Cytochrome c-lipid interactions: new insights from resonance energy transfer

Abstract

Resonance energy transfer (RET) from anthrylvinyl-labeled phosphatidylcholine (AV-PC) or cardiolipin (AV-CL) to cytochrome c (cyt c) heme moiety was employed to assess the molecular-level details of protein interactions with lipid bilayers composed of PC with 2.5 (CL2.5), 5 (CL5), 10 (CL10), or 20 (CL20) mol % CL under conditions of varying ionic strength and lipid/protein molar ratio.
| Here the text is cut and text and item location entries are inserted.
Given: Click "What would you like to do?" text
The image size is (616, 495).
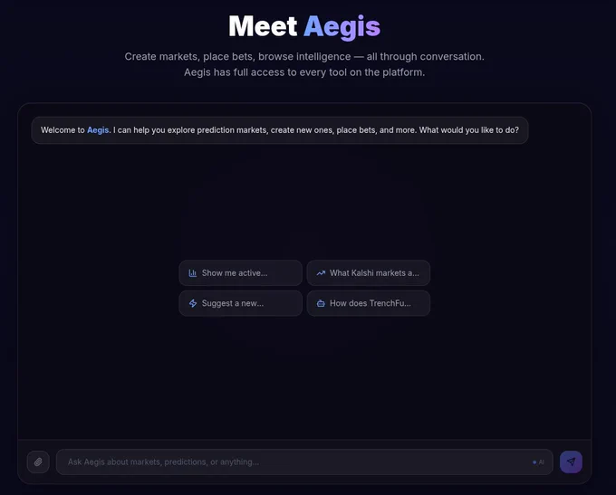Looking at the screenshot, I should pyautogui.click(x=468, y=130).
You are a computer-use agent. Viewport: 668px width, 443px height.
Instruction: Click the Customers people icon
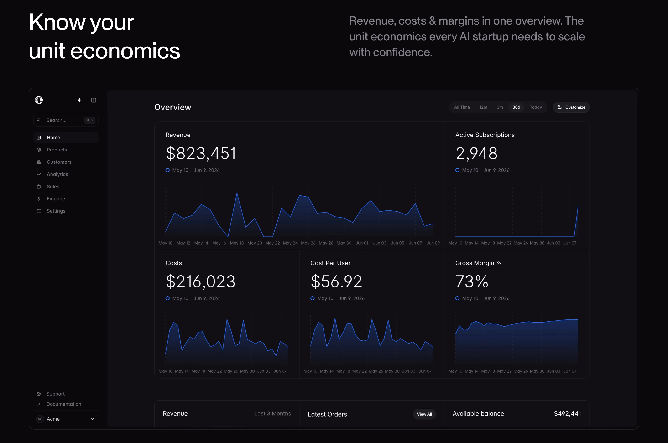pos(39,162)
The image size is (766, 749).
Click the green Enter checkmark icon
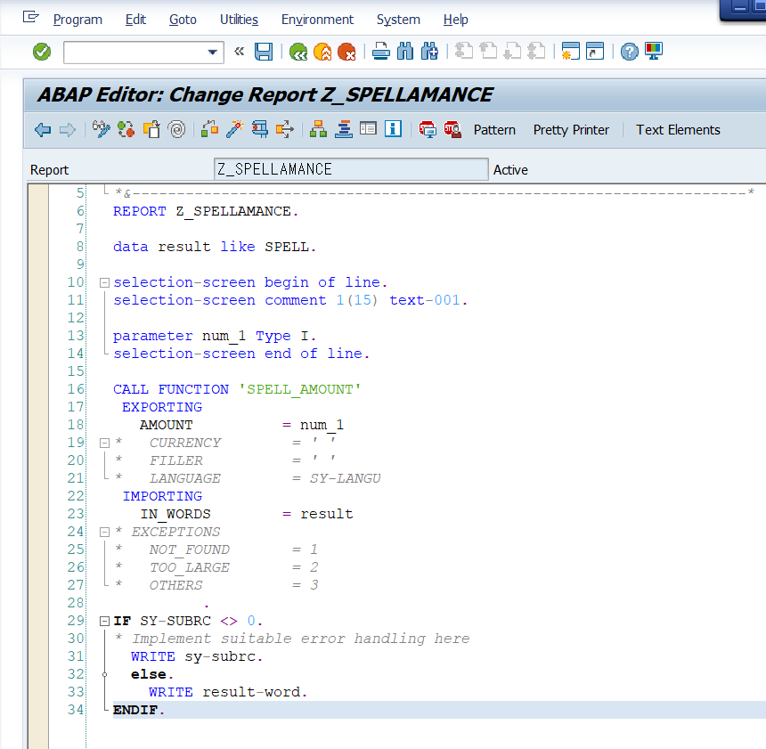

Monte Carlo analysis of multiple data sets revealed a subtle interplay between 1), exchange of the neutral and acidic lipid in the protein-lipid interaction zone; 2), CL transition into the extended conformation; and 3), formation of the hexagonal phase. The switch between these states was found to be controlled by CL content and salt concentration. At ionic strengths ≥ 40 mM, lipid bilayers with CL fraction not exceeding 5 mol % exhibited the tendency to transform from lamellar to hexagonal phase upon cyt c adsorption, whereas at higher contents of CL, transition into the extended conformation seems to become thermodynamically favorable. At lower ionic strengths, deviations from homogeneous lipid distributions were observed only for model membranes containing 2.5 mol % CL, suggesting the existence of a certain surface potential critical for assembly of lipid lateral domains in protein-lipid systems that may subsequently undergo morphological transformations depending on ambient conditions. These characteristics of cyt c-CL interaction are of great interest, not only from the viewpoint of regulating cyt c electron transfer and apoptotic propensities, but also to elucidate the general mechanisms by which membrane functional activities can be modulated by protein-lipid interactions.

Figure 1

Comparison of AV-PC and AV-CL energy transfer profiles obtained for PC/CL liposomes containing 2.5 (A), 5 (B), 10 (C), or 20 (D) mol % CL under conditions of low ionic strength (20 mM). Lipid concentration was 20 μM. Solid lines are to guide the reader's eye.

Figure 2

Effect of lipid concentration on RET in CL_AV-CL model membranes: (A) 2.5 mol % CL, (B) 20 mol % CL. Ionic strength was 20 mM. Solid lines are to guide the reader's eye.

Figure 3

Relative quantum yield of AV-PC (A) and AV-CL (B) in PC/CL (10 mol %) liposomes under conditions of varying ionic strength. Lipid concentration is 20 μM. Solid lines are to guide the reader's eye.

Figure 4

Difference between AV-PC and AV-CL relative quantum yields calculated as a function of total protein concentration for PC/CL model membranes containing 2.5 (A) or 20 (B) mol % CL. Lipid concentration is 20 μM. Solid lines are to guide the reader's eye.

Figure 5

MC calculations of AV-CL relative quantum yield for the cases of the basic lipid demixing model (dash-dot-dotted line), the basic demixing model allowing for complete protein binding (Case I, dash-dotted line), cyt c location in the lipid bilayer center (Case II, dotted line), and aggregation of membrane-bound protein (Case III, dashed line). The experimental curve was obtained for PC/CL (2.5 mol % CL) liposomes at ionic strength 40 mM with donor AV-CL.

Figure 6

Membrane domain characteristics recovered from the combined lipid demixing + extended lipid anchorage MC model for CL10 (squares) and CL20 (circles) systems at ionic strength 40 (upper) and 60 mM (lower).